I recently wanted to implement a simple build farm for our build servers at work. Currently we have a pool of three machines whose job it is to watch the repository for checkins on various projects, and build each update to ensure that the build is still in working order.
Our present implementation has a per-project script which runs on each machine as a cronjob. This script is responsible for checking the SCM for updates, checking out updated code, running the build, and emailing the results out to the project team. So far, it works well, but it has a number of limitations. Firstly, a lot of the code for checking the SCM, checking out code, and emailing people is common across the per-project scripts. While this code doesn’t change much, it’s a shame to duplicate it unnecessarily. Worse than that, however, is that each machine in the pool runs only one project build. If one project has a busy day, then that machine may be swamped while all the others are idling. We could get a greater build coverage by sharing the load between all the build machines.
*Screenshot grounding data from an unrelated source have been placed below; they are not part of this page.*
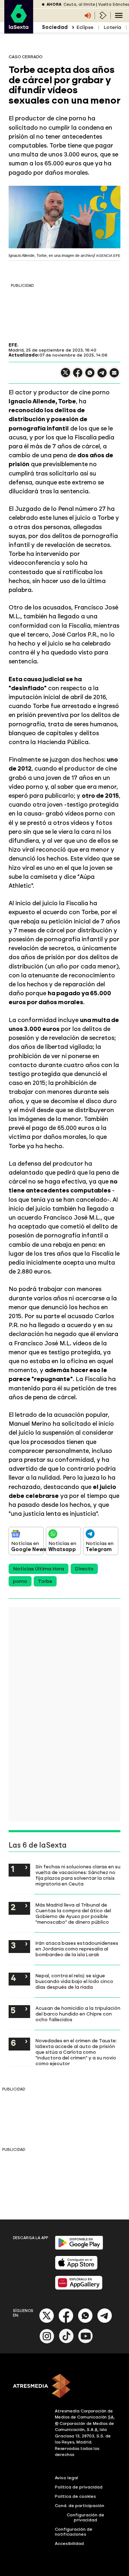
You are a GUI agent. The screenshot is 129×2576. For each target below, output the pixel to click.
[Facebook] (65, 2321)
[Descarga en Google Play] (79, 2248)
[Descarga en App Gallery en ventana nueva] (79, 2288)
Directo (84, 1569)
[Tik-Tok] (66, 2342)
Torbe (45, 1581)
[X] (65, 376)
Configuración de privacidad (85, 2517)
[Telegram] (104, 2321)
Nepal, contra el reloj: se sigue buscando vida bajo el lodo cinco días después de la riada (74, 1981)
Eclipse (85, 27)
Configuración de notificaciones (73, 2532)
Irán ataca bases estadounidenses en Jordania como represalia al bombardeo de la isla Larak (76, 1948)
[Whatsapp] (85, 2321)
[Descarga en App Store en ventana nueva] (76, 2268)
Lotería (112, 27)
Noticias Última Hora (38, 1569)
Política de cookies (75, 2496)
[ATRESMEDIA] (64, 2387)
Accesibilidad (69, 2543)
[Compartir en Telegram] (102, 376)
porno (20, 1581)
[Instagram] (46, 2342)
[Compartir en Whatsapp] (90, 376)
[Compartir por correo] (114, 376)
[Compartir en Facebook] (78, 376)
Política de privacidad (78, 2487)
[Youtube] (85, 2342)
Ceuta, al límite (79, 4)
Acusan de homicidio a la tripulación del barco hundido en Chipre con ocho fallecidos (77, 2013)
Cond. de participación (79, 2505)
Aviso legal (66, 2477)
How best to do this? I decided early on that a master-slave configuration would be easiest to implement and administer. All the configuration for the builds could live on the build master, while the slaves could be relatively “dumb” machines easily added to (or removed from) the pool. I also decided that the nature of the managing and running the build processes was sequential in nature. You check the SCM, you check out some code, you run a build, you email people.
Beyond this basic characterisation of the task at hand, I also had some restrictions which limited my implementation choices. I needed to use a language which would let me implement the build farm, meaning that a scripting language was going to be the best choice. I also wanted something that could be easily maintained by the whole team. These two restrictions combined to suggest shell script as the most sensible choice of language. This wasn’t such a bad idea: more or less every Linux box has BASH, and it’s easy to use BASH to leverage other common Linux command line tools.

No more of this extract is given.